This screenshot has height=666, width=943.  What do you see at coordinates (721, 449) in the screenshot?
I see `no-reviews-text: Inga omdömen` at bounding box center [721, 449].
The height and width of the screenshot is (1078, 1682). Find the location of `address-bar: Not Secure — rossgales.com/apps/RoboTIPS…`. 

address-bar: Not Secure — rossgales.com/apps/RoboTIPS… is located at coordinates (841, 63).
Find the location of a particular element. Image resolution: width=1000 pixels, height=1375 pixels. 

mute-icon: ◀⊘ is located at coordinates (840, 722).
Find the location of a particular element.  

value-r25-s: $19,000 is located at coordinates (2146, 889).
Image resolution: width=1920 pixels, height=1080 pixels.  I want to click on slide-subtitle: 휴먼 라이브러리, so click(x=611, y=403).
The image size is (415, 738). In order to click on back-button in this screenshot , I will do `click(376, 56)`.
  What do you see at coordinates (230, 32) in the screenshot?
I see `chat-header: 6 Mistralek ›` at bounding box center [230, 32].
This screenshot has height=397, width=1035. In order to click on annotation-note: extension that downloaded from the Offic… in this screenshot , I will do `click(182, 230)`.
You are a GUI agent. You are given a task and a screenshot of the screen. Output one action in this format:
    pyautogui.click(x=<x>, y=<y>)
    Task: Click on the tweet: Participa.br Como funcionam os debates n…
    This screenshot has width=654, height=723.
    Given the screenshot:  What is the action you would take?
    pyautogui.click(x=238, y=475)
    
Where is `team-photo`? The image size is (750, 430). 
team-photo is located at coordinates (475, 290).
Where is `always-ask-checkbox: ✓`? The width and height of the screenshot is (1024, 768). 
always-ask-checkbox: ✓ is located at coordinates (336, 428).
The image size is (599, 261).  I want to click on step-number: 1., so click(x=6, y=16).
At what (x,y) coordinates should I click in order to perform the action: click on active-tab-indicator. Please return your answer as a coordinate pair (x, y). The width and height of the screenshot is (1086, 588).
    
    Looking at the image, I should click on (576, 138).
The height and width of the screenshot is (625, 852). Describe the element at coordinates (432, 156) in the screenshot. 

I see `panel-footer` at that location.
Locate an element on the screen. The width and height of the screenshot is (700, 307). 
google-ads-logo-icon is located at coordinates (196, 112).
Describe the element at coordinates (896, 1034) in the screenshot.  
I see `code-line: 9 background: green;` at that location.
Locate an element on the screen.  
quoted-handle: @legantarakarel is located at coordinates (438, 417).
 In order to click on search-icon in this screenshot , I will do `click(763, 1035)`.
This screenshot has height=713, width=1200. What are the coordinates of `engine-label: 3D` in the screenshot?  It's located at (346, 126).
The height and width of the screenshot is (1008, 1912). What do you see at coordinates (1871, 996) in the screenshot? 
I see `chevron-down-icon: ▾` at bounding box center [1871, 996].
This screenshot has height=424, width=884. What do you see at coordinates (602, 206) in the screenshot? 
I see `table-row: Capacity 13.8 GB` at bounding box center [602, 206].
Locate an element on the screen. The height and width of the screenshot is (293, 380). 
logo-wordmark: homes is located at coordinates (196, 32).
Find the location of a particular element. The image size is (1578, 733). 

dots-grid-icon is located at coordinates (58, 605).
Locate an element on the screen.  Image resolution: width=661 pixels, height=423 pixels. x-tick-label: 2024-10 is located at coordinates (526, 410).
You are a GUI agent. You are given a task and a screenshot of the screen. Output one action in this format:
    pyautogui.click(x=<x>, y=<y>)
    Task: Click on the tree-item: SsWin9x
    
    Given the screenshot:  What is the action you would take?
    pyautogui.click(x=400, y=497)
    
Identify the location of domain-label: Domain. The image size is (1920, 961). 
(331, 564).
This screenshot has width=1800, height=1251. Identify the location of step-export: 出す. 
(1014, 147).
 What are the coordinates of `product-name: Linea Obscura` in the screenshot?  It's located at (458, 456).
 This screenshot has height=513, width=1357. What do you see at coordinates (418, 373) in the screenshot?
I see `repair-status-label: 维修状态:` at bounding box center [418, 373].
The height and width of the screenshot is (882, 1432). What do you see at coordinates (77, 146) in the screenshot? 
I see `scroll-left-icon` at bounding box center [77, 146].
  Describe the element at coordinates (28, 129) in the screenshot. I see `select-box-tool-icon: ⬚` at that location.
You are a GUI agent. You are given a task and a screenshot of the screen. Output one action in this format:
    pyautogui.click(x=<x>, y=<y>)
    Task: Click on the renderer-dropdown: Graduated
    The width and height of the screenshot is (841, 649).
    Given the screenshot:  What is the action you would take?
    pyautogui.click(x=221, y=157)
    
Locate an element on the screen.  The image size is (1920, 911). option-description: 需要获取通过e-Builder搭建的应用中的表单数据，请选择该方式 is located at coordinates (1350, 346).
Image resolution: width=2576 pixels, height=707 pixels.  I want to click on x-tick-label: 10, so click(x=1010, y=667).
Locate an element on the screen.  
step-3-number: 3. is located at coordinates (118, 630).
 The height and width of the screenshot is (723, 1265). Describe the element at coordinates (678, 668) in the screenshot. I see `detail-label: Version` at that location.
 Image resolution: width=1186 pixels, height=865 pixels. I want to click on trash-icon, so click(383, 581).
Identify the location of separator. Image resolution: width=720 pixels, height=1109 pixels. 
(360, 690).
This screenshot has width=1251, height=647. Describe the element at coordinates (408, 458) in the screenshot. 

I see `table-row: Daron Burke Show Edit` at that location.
- - -
| What is expected |
Copy the items verbatim, starting with the line that contains "is (750, 430)." and continuing through the line that contains "always-ask-checkbox: ✓ is".

| Exercise response |
Where is `team-photo`? The image size is (750, 430). 
team-photo is located at coordinates (475, 290).
Where is `always-ask-checkbox: ✓`? The width and height of the screenshot is (1024, 768). 
always-ask-checkbox: ✓ is located at coordinates (336, 428).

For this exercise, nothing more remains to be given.